Exercise brief:
From the first line to the last, output the entries exactly.

Dataset entries
──────────

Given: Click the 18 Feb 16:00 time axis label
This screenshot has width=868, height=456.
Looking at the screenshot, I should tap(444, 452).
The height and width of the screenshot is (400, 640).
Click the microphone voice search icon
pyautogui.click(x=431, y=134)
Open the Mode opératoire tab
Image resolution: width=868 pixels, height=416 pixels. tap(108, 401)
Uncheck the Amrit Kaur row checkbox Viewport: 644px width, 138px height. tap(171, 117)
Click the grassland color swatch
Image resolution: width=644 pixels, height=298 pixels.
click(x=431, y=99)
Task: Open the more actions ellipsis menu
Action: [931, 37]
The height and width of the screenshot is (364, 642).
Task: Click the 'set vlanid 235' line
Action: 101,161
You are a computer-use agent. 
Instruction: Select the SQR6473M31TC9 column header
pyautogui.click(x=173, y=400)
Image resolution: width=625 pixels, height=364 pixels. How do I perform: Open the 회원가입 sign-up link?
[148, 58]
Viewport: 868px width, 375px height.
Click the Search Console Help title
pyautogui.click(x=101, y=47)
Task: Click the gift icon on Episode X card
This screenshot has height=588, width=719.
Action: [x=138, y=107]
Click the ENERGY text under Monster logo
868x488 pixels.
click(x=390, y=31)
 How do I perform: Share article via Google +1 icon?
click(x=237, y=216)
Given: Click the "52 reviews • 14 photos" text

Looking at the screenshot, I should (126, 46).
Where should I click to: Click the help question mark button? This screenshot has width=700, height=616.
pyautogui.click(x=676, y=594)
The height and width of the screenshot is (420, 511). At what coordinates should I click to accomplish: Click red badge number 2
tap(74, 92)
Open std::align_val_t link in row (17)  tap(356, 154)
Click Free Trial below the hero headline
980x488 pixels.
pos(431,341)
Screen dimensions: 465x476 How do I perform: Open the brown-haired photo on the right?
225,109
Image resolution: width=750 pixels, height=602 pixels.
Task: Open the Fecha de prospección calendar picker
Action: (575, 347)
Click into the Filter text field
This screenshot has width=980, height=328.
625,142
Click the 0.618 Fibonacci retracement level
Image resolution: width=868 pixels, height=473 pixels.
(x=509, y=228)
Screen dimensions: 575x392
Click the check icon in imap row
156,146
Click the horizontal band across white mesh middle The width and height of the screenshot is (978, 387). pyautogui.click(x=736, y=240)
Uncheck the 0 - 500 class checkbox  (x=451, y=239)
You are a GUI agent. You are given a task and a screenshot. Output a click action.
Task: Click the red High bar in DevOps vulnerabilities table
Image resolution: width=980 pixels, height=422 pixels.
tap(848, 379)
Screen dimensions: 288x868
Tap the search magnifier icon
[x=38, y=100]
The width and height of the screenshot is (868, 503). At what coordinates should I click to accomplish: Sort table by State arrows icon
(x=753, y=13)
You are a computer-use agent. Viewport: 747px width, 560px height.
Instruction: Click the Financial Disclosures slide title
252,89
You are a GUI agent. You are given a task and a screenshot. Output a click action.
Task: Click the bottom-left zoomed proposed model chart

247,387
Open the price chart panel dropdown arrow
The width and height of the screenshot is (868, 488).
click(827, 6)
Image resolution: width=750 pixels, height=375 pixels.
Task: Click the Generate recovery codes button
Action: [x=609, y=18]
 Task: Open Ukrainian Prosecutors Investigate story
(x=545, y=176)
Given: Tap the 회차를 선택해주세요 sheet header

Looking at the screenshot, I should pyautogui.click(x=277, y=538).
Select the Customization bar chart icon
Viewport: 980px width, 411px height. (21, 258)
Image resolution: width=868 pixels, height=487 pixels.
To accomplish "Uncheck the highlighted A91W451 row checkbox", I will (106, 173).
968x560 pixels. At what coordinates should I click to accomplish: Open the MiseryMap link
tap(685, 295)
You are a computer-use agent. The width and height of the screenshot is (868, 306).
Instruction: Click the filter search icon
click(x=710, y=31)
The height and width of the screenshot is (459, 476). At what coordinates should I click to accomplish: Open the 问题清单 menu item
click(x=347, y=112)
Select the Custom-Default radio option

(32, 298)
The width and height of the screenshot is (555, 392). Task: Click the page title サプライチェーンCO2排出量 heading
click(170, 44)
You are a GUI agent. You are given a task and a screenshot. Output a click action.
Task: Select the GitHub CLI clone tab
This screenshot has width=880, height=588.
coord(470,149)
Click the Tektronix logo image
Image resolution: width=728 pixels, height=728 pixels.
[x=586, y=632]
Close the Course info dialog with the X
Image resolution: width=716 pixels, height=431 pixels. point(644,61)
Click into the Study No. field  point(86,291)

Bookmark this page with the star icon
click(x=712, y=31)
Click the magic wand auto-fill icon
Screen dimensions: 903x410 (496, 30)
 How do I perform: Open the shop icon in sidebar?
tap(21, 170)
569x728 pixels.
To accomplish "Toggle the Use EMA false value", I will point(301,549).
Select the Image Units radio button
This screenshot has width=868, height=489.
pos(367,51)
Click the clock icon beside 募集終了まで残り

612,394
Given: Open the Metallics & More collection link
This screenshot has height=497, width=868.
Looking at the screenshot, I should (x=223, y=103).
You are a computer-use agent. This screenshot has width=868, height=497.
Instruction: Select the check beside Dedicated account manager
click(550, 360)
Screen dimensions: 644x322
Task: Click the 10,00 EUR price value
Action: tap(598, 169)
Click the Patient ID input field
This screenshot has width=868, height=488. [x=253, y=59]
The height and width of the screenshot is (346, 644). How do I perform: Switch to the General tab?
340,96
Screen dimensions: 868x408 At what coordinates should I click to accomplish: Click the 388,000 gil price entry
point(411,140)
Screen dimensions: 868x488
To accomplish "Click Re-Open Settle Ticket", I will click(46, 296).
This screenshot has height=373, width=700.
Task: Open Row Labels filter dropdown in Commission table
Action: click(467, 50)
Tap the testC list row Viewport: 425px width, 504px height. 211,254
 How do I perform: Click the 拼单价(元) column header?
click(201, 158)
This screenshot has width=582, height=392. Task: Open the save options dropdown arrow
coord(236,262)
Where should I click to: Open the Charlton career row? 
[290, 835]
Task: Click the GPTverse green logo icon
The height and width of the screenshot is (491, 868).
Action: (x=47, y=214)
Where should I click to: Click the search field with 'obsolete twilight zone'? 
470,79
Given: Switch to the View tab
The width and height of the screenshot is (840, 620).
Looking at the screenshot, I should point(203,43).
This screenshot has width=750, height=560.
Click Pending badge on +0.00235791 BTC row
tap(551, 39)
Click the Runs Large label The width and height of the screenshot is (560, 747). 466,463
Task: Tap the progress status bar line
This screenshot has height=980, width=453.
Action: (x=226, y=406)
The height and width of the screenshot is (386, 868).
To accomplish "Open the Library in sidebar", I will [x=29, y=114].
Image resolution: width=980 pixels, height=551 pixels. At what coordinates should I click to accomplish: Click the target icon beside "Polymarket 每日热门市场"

──────────

Output of the task:
Given: Click the 18 Feb 16:00 time axis label
This screenshot has width=868, height=456.
Looking at the screenshot, I should tap(444, 452).
The height and width of the screenshot is (400, 640).
Click the microphone voice search icon
pyautogui.click(x=431, y=134)
Open the Mode opératoire tab
Image resolution: width=868 pixels, height=416 pixels. tap(108, 401)
Uncheck the Amrit Kaur row checkbox Viewport: 644px width, 138px height. tap(171, 117)
Click the grassland color swatch
Image resolution: width=644 pixels, height=298 pixels.
click(x=431, y=99)
Task: Open the more actions ellipsis menu
Action: [931, 37]
The height and width of the screenshot is (364, 642).
Task: Click the 'set vlanid 235' line
Action: 101,161
You are a computer-use agent. 
Instruction: Select the SQR6473M31TC9 column header
pyautogui.click(x=173, y=400)
Image resolution: width=625 pixels, height=364 pixels. How do I perform: Open the 회원가입 sign-up link?
[148, 58]
Viewport: 868px width, 375px height.
Click the Search Console Help title
pyautogui.click(x=101, y=47)
Task: Click the gift icon on Episode X card
This screenshot has height=588, width=719.
Action: [x=138, y=107]
Click the ENERGY text under Monster logo
868x488 pixels.
click(x=390, y=31)
 How do I perform: Share article via Google +1 icon?
click(x=237, y=216)
Given: Click the "52 reviews • 14 photos" text

Looking at the screenshot, I should (126, 46).
Where should I click to: Click the help question mark button? This screenshot has width=700, height=616.
pyautogui.click(x=676, y=594)
The height and width of the screenshot is (420, 511). At what coordinates should I click to accomplish: Click red badge number 2
tap(74, 92)
Open std::align_val_t link in row (17)  tap(356, 154)
Click Free Trial below the hero headline
980x488 pixels.
pos(431,341)
Screen dimensions: 465x476 How do I perform: Open the brown-haired photo on the right?
225,109
Image resolution: width=750 pixels, height=602 pixels.
Task: Open the Fecha de prospección calendar picker
Action: (575, 347)
Click into the Filter text field
This screenshot has width=980, height=328.
625,142
Click the 0.618 Fibonacci retracement level
Image resolution: width=868 pixels, height=473 pixels.
(x=509, y=228)
Screen dimensions: 575x392
Click the check icon in imap row
156,146
Click the horizontal band across white mesh middle The width and height of the screenshot is (978, 387). pyautogui.click(x=736, y=240)
Uncheck the 0 - 500 class checkbox  (x=451, y=239)
You are a GUI agent. You are given a task and a screenshot. Output a click action.
Task: Click the red High bar in DevOps vulnerabilities table
Image resolution: width=980 pixels, height=422 pixels.
tap(848, 379)
Screen dimensions: 288x868
Tap the search magnifier icon
[x=38, y=100]
The width and height of the screenshot is (868, 503). At what coordinates should I click to accomplish: Sort table by State arrows icon
(x=753, y=13)
You are a computer-use agent. Viewport: 747px width, 560px height.
Instruction: Click the Financial Disclosures slide title
252,89
You are a GUI agent. You are given a task and a screenshot. Output a click action.
Task: Click the bottom-left zoomed proposed model chart

247,387
Open the price chart panel dropdown arrow
The width and height of the screenshot is (868, 488).
click(827, 6)
Image resolution: width=750 pixels, height=375 pixels.
Task: Click the Generate recovery codes button
Action: [x=609, y=18]
 Task: Open Ukrainian Prosecutors Investigate story
(x=545, y=176)
Given: Tap the 회차를 선택해주세요 sheet header

Looking at the screenshot, I should pyautogui.click(x=277, y=538).
Select the Customization bar chart icon
Viewport: 980px width, 411px height. (21, 258)
Image resolution: width=868 pixels, height=487 pixels.
To accomplish "Uncheck the highlighted A91W451 row checkbox", I will (106, 173).
968x560 pixels. At what coordinates should I click to accomplish: Open the MiseryMap link
tap(685, 295)
You are a computer-use agent. The width and height of the screenshot is (868, 306).
Instruction: Click the filter search icon
click(x=710, y=31)
The height and width of the screenshot is (459, 476). At what coordinates should I click to accomplish: Open the 问题清单 menu item
click(x=347, y=112)
Select the Custom-Default radio option

(32, 298)
The width and height of the screenshot is (555, 392). Task: Click the page title サプライチェーンCO2排出量 heading
click(170, 44)
You are a GUI agent. You are given a task and a screenshot. Output a click action.
Task: Select the GitHub CLI clone tab
This screenshot has width=880, height=588.
coord(470,149)
Click the Tektronix logo image
Image resolution: width=728 pixels, height=728 pixels.
[x=586, y=632]
Close the Course info dialog with the X
Image resolution: width=716 pixels, height=431 pixels. point(644,61)
Click into the Study No. field  point(86,291)

Bookmark this page with the star icon
click(x=712, y=31)
Click the magic wand auto-fill icon
Screen dimensions: 903x410 (496, 30)
 How do I perform: Open the shop icon in sidebar?
tap(21, 170)
569x728 pixels.
To accomplish "Toggle the Use EMA false value", I will point(301,549).
Select the Image Units radio button
This screenshot has width=868, height=489.
pos(367,51)
Click the clock icon beside 募集終了まで残り

612,394
Given: Open the Metallics & More collection link
This screenshot has height=497, width=868.
Looking at the screenshot, I should (x=223, y=103).
You are a computer-use agent. This screenshot has width=868, height=497.
Instruction: Select the check beside Dedicated account manager
click(550, 360)
Screen dimensions: 644x322
Task: Click the 10,00 EUR price value
Action: tap(598, 169)
Click the Patient ID input field
This screenshot has width=868, height=488. [x=253, y=59]
The height and width of the screenshot is (346, 644). How do I perform: Switch to the General tab?
340,96
Screen dimensions: 868x408 At what coordinates should I click to accomplish: Click the 388,000 gil price entry
point(411,140)
Screen dimensions: 868x488
To accomplish "Click Re-Open Settle Ticket", I will click(46, 296).
This screenshot has height=373, width=700.
Task: Open Row Labels filter dropdown in Commission table
Action: click(467, 50)
Tap the testC list row Viewport: 425px width, 504px height. 211,254
 How do I perform: Click the 拼单价(元) column header?
click(201, 158)
This screenshot has width=582, height=392. Task: Open the save options dropdown arrow
coord(236,262)
Where should I click to: Open the Charlton career row? 
[290, 835]
Task: Click the GPTverse green logo icon
The height and width of the screenshot is (491, 868).
Action: (x=47, y=214)
Where should I click to: Click the search field with 'obsolete twilight zone'? 
470,79
Given: Switch to the View tab
The width and height of the screenshot is (840, 620).
Looking at the screenshot, I should point(203,43).
This screenshot has width=750, height=560.
Click Pending badge on +0.00235791 BTC row
tap(551, 39)
Click the Runs Large label The width and height of the screenshot is (560, 747). 466,463
Task: Tap the progress status bar line
This screenshot has height=980, width=453.
Action: (x=226, y=406)
The height and width of the screenshot is (386, 868).
To accomplish "Open the Library in sidebar", I will [x=29, y=114].
Image resolution: width=980 pixels, height=551 pixels. At what coordinates should I click to accomplish: Click the target icon beside "Polymarket 每日热门市场"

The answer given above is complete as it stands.